→ Instructions for the task
Would you return exactly the lines below from the line with "Click 選択をクリア to clear the selection" through the line with "the template dropdown", both included, and nothing else, leaving out the pictures?

→ Data provided

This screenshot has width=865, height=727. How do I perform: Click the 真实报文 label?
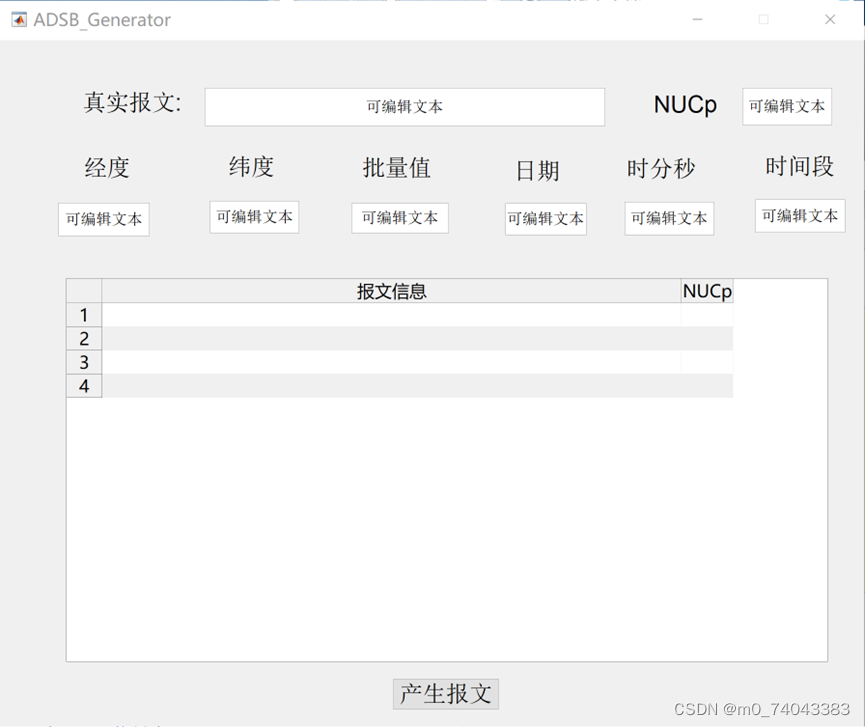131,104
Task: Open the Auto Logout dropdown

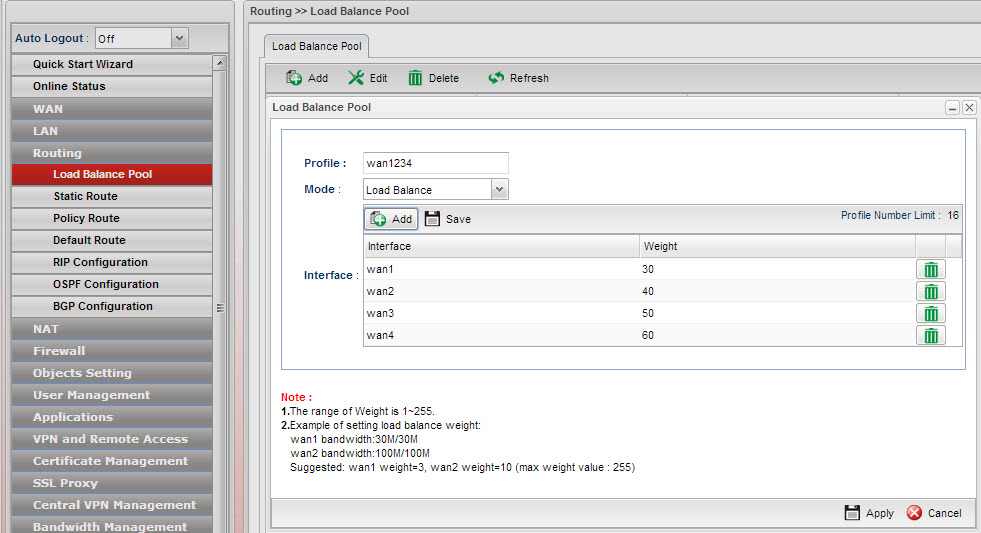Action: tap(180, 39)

* * *

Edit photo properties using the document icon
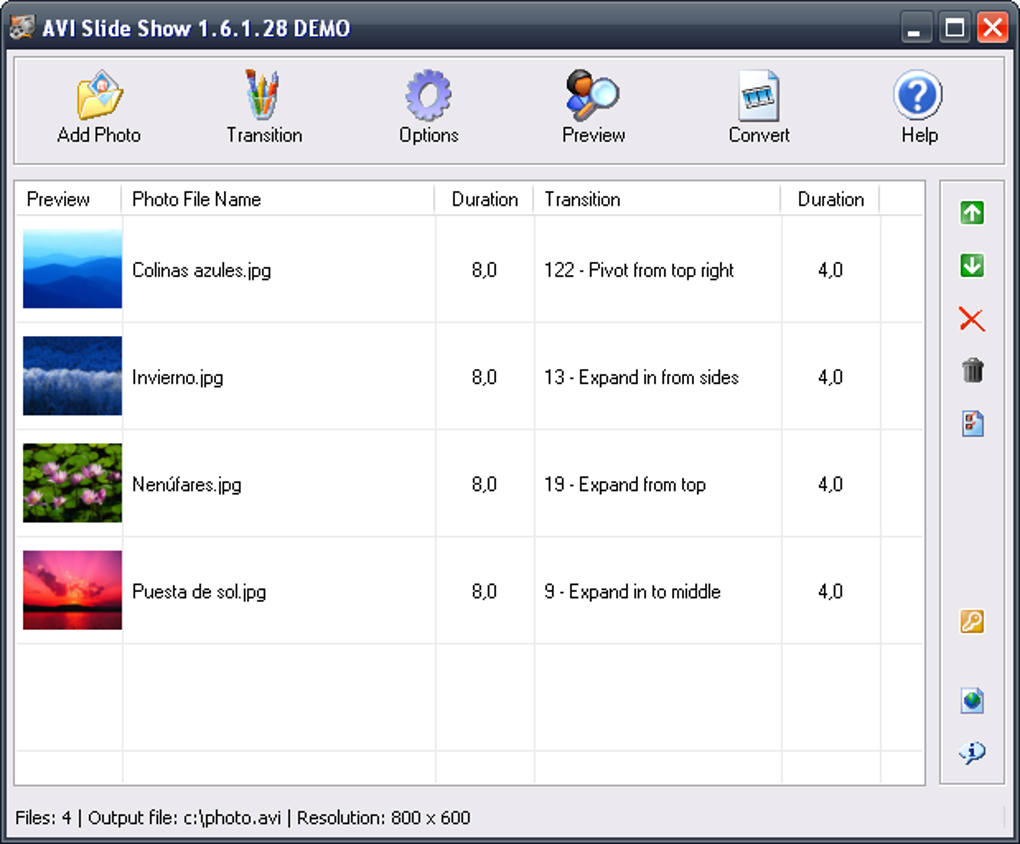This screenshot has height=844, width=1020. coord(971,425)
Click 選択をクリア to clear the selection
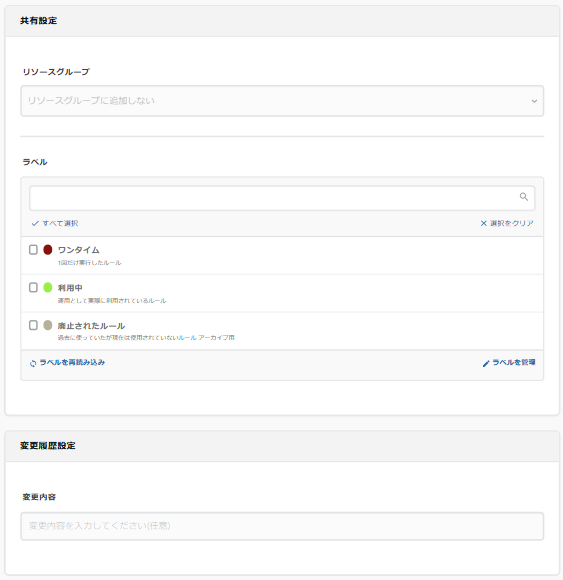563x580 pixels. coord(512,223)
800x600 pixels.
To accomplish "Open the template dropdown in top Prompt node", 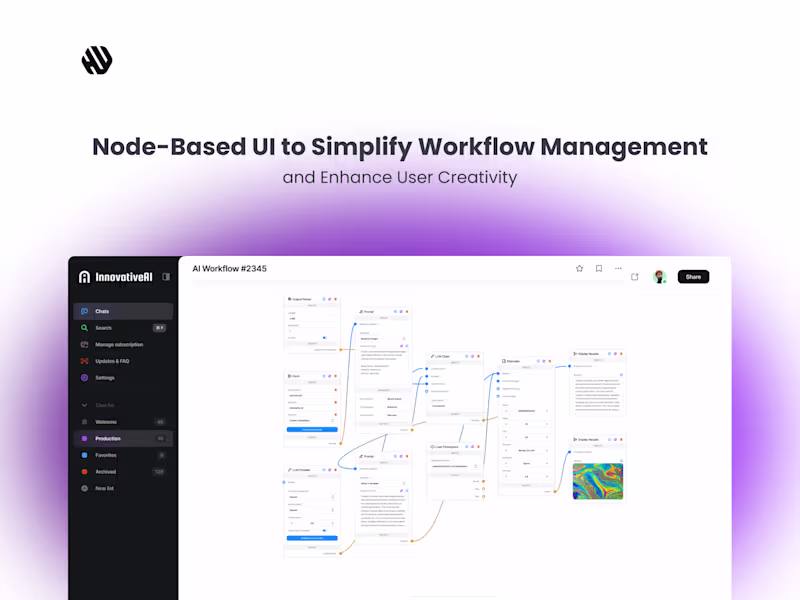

→ Solution to the exercise
Click 選択をクリア to clear the selection
563x580 pixels. coord(512,223)
800x600 pixels.
To accomplish "Open the template dropdown in top Prompt node", 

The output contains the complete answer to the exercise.